A question I get asked all the time – by friends, family, my husband, my kids…and lucky for them, it’s a question I love to answer. As wife and mom of two adorably crazy kids, I understand how important it is for moms to find something purely for themselves; something they enjoy that gives a sense of calm and control – a happy place. For me, other than the massage chair at the nail salon, my happy place is in the kitchen. I love to cook. I love finding new recipes and making them my own. I consider getting my kids to try new foods one of the greatest #momwins of them all, and having my husband sit down to a delicious and well put together dinner plate each night is something I take pride in.
Disclaimer: I am not a professional chef. I have never been to cooking school, unless you count the one week in Tuscany with my mom where we spent more time drinking and eating than actually cooking. I can’t even say that I spent hours in the kitchen when I was growing up, learning recipes passed down from my grandmother to my mother. My mom has a few staples that she has perfected — she can make a mean brisket or potted chicken — and lately has tried experimenting with some new recipes, like stout braised short ribs – but neither she nor my grandmother ever expressed a love of cooking. My mom likes to say that my passion for cooking must be a recessive gene as she can’t think of anyone in our family who enjoys spending time in the kitchen and feels as comfortable and confident as I do when I am there. What I did get from my mom is her love of entertaining. Putting together a well-orchestrated cocktail party or dinner party menu is one of my favorite activities.

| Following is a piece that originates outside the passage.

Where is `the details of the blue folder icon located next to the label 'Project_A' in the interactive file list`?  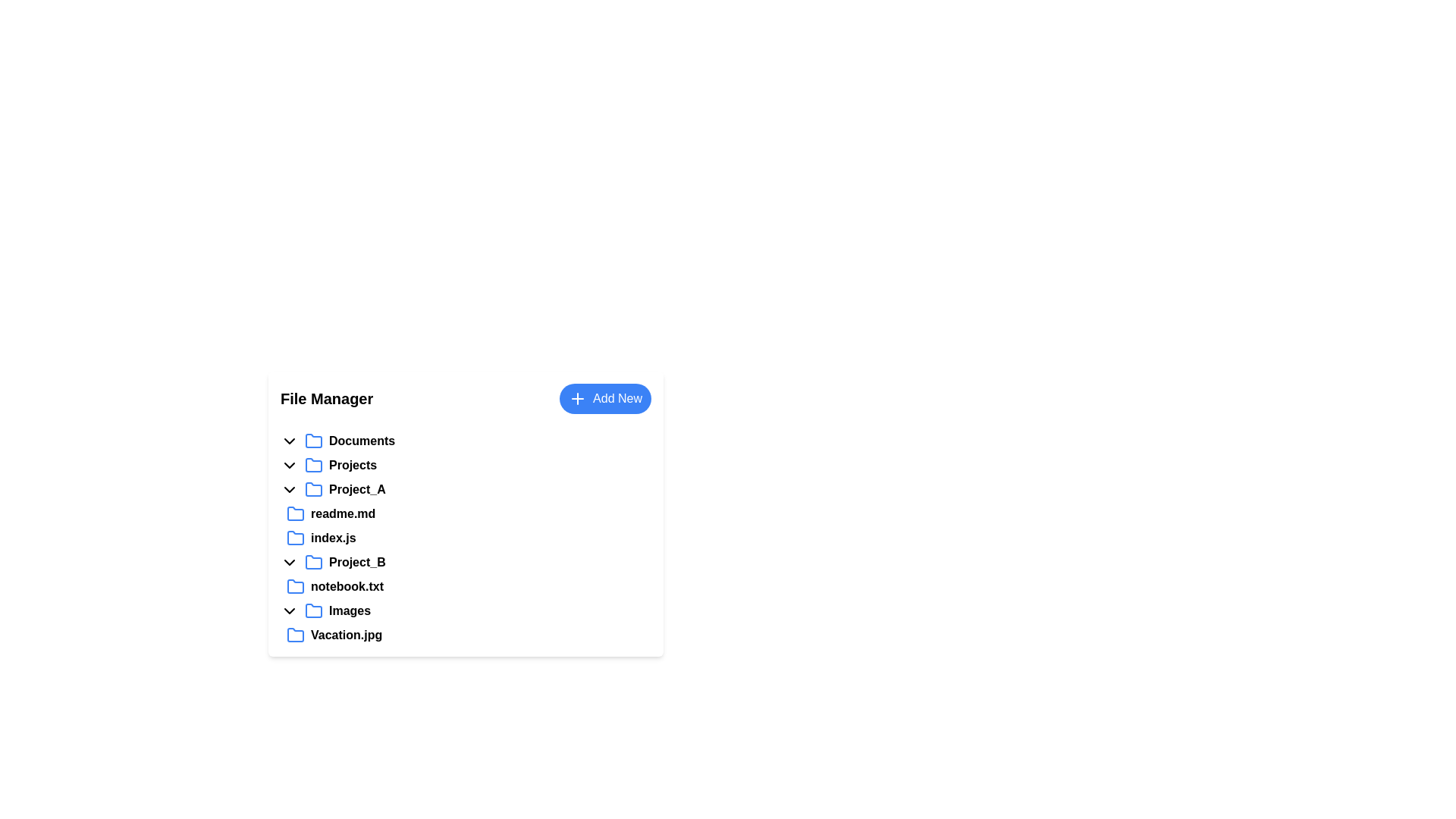
the details of the blue folder icon located next to the label 'Project_A' in the interactive file list is located at coordinates (312, 489). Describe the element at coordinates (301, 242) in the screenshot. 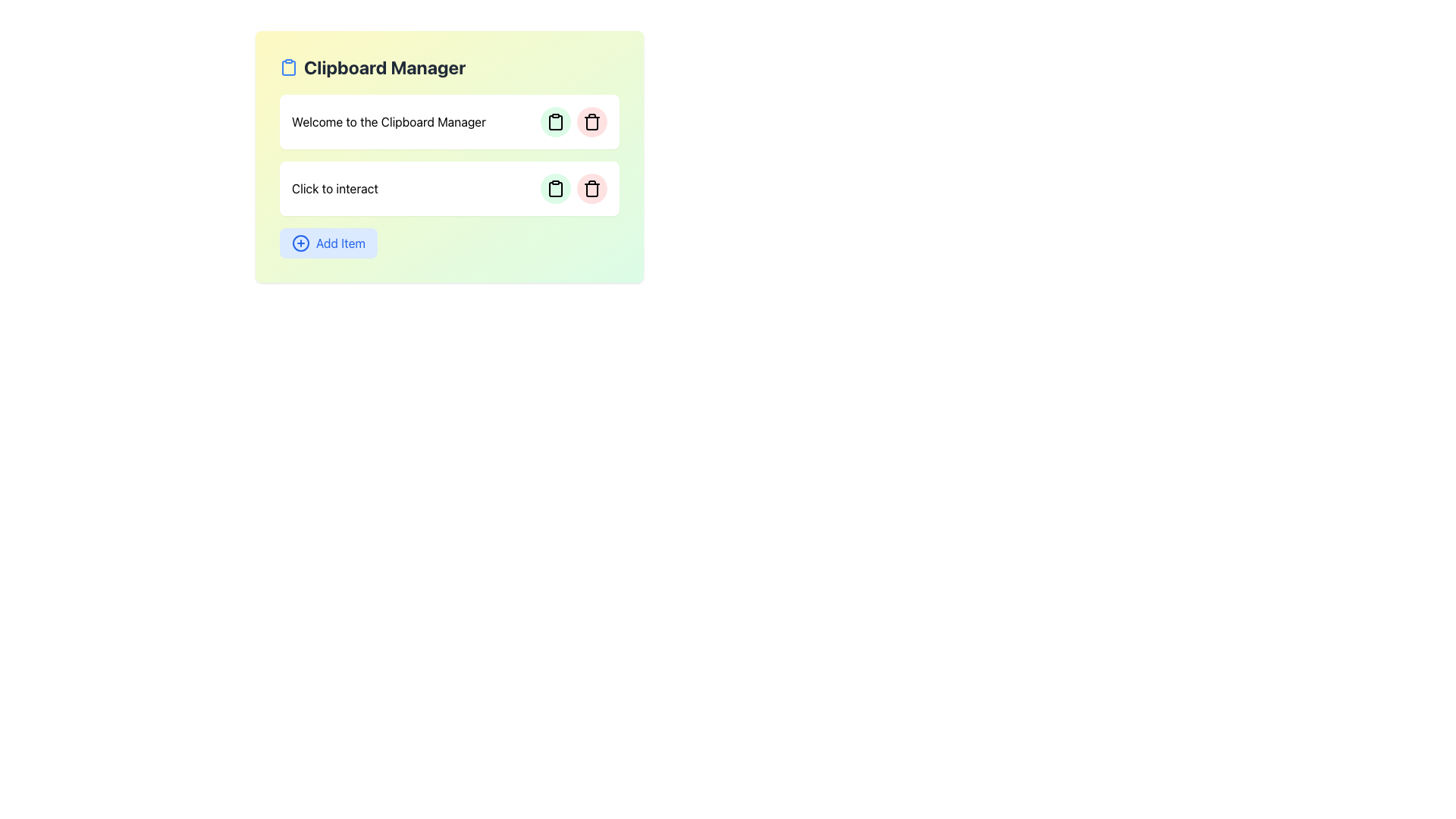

Since moving to the suburbs, having kids and settling into life outside the city where you can spend more time in your car than anywhere else, I have really felt the need to take my passion for food and cooking and to the next level; and that begins with sharing my passion with you. And thus, It’s Delizious was born. I want to document my recipes, share my tips, answer questions, and also learn. This blog is for me to share with you but also for me to hear from you about what you want to see, what you are doing; your tips and tricks. I am not a professional, and I don’t pretend to be. I am just like most of you – I am a mom who loves to cook, eat, plan, and organize. I do have a 5 year plan to become a professional. A real chef. A culinary school graduate. This is the goal, the dream for me. But for now, I am just a mom with a passion for cooking and taking pictures of the food I cook to share with you.
And so on that note, here goes: my first recipe to share with all of you. And it is absolutely one of my all time favorites. This is one dish that I do actually attribute to my mom – Pasta Puttanesca.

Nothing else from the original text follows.